If $$n$$ is odd then the last digit of $$14^{n}$$ will be $$4$$ and thus the last digit of $$14^{n} + 11$$ will be $$5$$, implying that $$14^{n} + 11$$ is divisible by $$5$$.

If $$n$$ is even then let $$n = 2k$$ for some integer $$k$$. Then $$14^{n} + 11 = 196^{k} + 11 = (195 + 1)^{k} + 11$$, (A).
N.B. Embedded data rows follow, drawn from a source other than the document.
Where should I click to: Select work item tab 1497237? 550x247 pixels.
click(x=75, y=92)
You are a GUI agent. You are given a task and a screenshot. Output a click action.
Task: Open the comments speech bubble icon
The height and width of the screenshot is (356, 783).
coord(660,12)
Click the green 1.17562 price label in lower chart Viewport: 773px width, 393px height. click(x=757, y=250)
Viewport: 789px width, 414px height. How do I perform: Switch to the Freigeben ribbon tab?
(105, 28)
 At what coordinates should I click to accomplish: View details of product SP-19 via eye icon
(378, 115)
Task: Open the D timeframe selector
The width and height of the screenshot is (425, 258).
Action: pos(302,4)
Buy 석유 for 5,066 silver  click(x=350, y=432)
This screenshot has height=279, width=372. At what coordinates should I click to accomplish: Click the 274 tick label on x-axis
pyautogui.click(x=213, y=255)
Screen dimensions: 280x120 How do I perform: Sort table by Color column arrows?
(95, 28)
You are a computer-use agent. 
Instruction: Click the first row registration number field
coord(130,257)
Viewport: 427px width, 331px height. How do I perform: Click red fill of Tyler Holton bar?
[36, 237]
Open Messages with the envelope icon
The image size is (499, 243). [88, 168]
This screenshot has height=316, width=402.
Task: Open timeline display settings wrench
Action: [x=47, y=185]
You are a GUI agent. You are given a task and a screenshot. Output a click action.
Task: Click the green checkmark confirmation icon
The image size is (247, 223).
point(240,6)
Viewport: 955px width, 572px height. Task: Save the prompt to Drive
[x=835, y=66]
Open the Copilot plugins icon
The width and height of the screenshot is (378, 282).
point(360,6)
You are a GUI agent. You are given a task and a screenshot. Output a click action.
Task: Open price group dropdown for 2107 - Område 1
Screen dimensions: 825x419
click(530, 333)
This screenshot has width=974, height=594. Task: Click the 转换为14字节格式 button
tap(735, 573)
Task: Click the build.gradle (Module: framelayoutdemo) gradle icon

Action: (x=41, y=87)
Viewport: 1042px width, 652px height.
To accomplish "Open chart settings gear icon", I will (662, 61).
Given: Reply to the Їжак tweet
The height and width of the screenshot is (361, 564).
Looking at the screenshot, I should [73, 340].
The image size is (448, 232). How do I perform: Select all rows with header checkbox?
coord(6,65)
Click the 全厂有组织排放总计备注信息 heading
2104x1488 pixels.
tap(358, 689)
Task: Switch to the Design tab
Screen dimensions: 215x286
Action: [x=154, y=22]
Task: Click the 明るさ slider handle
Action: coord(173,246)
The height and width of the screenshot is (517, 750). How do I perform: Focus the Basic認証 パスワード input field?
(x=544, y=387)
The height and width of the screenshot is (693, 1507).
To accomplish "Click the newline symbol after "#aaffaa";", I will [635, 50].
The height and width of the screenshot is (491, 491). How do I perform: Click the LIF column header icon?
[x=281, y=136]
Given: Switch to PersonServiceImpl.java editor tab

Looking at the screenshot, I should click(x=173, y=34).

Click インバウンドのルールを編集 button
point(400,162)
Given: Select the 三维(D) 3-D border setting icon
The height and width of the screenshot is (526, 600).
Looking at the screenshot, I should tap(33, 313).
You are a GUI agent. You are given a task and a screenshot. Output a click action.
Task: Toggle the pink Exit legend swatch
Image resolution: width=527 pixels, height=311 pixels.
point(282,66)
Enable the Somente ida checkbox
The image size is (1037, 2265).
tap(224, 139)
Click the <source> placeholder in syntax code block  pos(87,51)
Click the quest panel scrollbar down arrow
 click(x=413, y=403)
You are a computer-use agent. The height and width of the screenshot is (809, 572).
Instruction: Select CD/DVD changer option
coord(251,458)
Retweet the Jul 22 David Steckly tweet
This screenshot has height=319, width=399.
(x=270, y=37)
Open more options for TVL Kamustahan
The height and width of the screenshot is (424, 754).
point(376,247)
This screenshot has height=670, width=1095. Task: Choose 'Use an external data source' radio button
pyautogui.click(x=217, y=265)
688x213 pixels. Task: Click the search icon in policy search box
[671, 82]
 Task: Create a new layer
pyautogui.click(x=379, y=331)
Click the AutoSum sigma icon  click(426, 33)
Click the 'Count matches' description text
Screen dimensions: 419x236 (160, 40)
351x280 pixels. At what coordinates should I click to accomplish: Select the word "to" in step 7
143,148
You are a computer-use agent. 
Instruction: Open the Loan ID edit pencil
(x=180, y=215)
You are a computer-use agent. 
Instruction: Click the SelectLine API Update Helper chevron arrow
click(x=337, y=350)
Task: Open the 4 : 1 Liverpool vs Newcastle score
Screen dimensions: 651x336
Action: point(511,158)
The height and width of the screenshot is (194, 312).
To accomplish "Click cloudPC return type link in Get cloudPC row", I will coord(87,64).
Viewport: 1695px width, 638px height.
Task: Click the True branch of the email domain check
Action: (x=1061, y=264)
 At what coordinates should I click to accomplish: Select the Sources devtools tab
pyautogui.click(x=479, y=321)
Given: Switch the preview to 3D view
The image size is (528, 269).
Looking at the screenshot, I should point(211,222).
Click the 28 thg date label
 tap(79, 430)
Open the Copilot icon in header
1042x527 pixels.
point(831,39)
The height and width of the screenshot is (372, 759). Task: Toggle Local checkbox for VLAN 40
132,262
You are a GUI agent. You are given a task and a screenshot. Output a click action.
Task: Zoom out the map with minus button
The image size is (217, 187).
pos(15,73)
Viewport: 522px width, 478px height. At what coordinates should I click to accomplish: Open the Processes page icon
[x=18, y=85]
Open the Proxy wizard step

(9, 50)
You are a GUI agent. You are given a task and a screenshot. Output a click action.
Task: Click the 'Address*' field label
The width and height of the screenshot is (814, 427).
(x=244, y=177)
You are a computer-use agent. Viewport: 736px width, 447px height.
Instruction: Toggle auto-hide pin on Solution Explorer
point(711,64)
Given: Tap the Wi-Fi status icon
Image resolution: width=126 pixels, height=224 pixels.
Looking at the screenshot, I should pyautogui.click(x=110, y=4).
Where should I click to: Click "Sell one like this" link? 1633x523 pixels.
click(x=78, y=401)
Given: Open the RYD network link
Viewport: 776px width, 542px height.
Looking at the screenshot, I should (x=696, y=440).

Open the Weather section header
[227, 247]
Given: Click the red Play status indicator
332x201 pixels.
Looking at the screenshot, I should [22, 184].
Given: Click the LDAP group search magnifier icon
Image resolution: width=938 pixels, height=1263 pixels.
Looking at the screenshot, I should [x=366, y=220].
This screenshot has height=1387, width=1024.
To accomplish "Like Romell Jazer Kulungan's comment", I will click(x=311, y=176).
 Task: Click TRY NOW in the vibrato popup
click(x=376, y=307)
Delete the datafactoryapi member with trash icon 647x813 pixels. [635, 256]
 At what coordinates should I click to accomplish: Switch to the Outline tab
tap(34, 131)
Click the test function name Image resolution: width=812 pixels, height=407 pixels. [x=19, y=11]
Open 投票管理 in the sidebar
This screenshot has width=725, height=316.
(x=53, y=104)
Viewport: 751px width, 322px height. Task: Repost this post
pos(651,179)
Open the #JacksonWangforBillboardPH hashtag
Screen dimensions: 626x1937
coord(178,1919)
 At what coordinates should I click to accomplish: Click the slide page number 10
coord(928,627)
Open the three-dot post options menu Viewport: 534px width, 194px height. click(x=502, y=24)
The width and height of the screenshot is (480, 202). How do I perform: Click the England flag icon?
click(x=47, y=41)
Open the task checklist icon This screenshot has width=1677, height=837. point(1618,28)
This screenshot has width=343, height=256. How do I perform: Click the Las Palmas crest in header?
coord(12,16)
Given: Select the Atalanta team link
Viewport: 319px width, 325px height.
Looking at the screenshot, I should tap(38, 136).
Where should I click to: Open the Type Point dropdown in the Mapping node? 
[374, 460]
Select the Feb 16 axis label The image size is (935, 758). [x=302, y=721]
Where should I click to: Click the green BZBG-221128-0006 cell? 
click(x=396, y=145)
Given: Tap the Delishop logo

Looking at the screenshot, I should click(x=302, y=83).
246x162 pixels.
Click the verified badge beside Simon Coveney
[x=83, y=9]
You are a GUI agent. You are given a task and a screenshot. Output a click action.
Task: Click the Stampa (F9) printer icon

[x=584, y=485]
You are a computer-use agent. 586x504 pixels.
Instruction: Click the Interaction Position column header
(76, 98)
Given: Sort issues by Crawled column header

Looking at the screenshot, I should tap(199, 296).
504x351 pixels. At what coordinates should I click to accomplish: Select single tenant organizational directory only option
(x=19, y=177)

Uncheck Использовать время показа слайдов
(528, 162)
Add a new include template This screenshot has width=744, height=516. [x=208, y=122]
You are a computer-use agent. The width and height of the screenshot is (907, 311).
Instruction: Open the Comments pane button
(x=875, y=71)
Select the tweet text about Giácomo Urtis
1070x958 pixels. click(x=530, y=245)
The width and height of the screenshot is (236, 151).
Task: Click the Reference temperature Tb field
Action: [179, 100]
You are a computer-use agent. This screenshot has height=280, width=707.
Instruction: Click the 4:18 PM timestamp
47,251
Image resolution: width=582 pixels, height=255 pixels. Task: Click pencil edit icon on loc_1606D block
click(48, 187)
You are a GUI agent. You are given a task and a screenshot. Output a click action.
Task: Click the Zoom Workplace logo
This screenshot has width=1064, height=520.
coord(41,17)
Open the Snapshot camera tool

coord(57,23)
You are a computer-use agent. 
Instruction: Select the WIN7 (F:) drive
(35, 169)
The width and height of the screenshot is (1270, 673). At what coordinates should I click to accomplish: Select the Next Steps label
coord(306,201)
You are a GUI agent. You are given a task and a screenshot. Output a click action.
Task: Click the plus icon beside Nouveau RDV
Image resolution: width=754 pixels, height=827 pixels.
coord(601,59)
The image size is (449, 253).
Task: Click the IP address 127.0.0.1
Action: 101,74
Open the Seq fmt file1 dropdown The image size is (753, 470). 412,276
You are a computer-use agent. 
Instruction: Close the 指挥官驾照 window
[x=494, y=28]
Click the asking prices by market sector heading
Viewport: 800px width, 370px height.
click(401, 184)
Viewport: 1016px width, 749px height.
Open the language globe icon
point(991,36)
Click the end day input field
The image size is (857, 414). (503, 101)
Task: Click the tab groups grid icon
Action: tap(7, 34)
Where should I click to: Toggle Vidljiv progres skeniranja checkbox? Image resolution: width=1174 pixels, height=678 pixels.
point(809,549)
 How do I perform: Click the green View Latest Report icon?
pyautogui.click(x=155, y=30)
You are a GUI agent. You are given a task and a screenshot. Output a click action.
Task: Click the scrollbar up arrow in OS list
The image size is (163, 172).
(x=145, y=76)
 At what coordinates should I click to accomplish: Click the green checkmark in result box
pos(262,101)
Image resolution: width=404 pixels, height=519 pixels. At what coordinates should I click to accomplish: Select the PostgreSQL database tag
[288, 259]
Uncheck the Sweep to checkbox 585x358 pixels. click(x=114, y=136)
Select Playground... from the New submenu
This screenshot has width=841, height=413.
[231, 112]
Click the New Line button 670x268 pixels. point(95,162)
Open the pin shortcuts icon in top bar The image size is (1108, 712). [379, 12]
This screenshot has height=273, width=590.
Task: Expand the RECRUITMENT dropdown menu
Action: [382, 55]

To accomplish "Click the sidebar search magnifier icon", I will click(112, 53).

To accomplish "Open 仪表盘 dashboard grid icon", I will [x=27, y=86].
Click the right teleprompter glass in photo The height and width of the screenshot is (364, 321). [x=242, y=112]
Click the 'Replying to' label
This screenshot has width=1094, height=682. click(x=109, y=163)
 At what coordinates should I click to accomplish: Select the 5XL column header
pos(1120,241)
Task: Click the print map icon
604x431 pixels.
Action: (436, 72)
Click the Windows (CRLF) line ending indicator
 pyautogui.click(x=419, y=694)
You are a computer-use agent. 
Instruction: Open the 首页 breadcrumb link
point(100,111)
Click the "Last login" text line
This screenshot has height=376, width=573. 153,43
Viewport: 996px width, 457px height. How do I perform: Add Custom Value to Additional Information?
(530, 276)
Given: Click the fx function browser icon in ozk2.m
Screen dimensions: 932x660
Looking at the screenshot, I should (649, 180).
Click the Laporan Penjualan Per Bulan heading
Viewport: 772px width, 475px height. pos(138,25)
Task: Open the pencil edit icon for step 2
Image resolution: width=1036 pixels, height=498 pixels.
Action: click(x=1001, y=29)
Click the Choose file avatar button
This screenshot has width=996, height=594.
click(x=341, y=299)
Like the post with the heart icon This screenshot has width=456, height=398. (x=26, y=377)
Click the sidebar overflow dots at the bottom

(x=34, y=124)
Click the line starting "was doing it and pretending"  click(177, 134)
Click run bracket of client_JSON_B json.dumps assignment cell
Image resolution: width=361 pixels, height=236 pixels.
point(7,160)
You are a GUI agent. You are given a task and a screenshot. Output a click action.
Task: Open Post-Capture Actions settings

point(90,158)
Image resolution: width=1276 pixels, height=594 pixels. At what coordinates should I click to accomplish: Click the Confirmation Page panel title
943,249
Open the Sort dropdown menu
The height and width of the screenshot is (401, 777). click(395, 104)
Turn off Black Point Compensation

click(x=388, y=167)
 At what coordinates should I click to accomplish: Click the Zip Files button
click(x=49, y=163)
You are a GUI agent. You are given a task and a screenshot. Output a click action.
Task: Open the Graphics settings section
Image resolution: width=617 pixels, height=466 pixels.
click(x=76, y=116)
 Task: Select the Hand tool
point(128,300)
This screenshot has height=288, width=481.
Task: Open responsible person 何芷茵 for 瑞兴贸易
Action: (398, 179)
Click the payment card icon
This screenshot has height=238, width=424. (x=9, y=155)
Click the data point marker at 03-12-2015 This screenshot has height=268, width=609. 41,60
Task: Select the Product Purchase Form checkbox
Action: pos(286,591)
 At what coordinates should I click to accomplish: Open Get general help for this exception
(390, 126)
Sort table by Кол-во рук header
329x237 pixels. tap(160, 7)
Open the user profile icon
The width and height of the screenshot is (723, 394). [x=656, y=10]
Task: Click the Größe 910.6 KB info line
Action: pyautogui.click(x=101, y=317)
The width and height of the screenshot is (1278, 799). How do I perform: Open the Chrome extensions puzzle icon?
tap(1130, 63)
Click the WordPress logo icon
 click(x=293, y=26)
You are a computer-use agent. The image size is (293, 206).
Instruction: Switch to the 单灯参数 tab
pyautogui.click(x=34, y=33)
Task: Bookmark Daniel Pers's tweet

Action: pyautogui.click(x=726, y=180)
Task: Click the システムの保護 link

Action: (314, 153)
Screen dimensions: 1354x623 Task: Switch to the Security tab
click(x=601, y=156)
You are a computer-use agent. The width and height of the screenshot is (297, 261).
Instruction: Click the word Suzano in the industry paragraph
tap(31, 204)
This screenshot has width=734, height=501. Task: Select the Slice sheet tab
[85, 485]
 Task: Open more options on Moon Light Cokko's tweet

Now in the binomial expansion of $$(195 + 1)^{k}$$ we will have a factor of $$195$$ in every term except for the term $$1^{k} = 1$$. We can then write equation (A) as $$1 + 195*m + 11 = 12 + 195*m = 3*(4 + 65*m)$$ for some integer $$m$$. Thus in this case $$14^{n} + 11$$ is divisible by $$3$$.

So for all integers $$n \ge 1$$ we can conclude that $$14^{n} + 11$$ is not prime.

- 2 years, 11 months ago

Great proof! Although I think for the last half, you can look at the equation mod 3, and this get $$(-1)^n-1 \pmod{3}$$ which for all even n, we get $$1-1=0 \pmod{3}$$. It's similar to your method but just a tad simplier.

- 2 years, 11 months ago

Good point. Also, for the first part we could have looked at the expression mod 5, to get $$(-1)^{n} + 1 \equiv 0 \mod{5}$$ for all odd n.

It takes a bit of intuition to guess at which mod values to 'filter' with, but it makes for a more elegant approach. :)

- 2 years, 11 months ago

14 gives remainder 2 when divided by 3.So,when n=1,2,3,4... , $$14^n$$ will give remainder 2,1,2,1 .... So every even power gives remainder 1. This means 14^$$n$$+11 will be of the form 3m+12 which cant be a prime. 14 gives remainder 4 when divided by 5.when n=1,2,3,4...$$14^n$$ will give rem. 4,1,4,1.. So every odd power gives remainder 4. this means $$14^n$$+11 will be of the form 5m+15 which cant be prime.

- 2 years, 10 months ago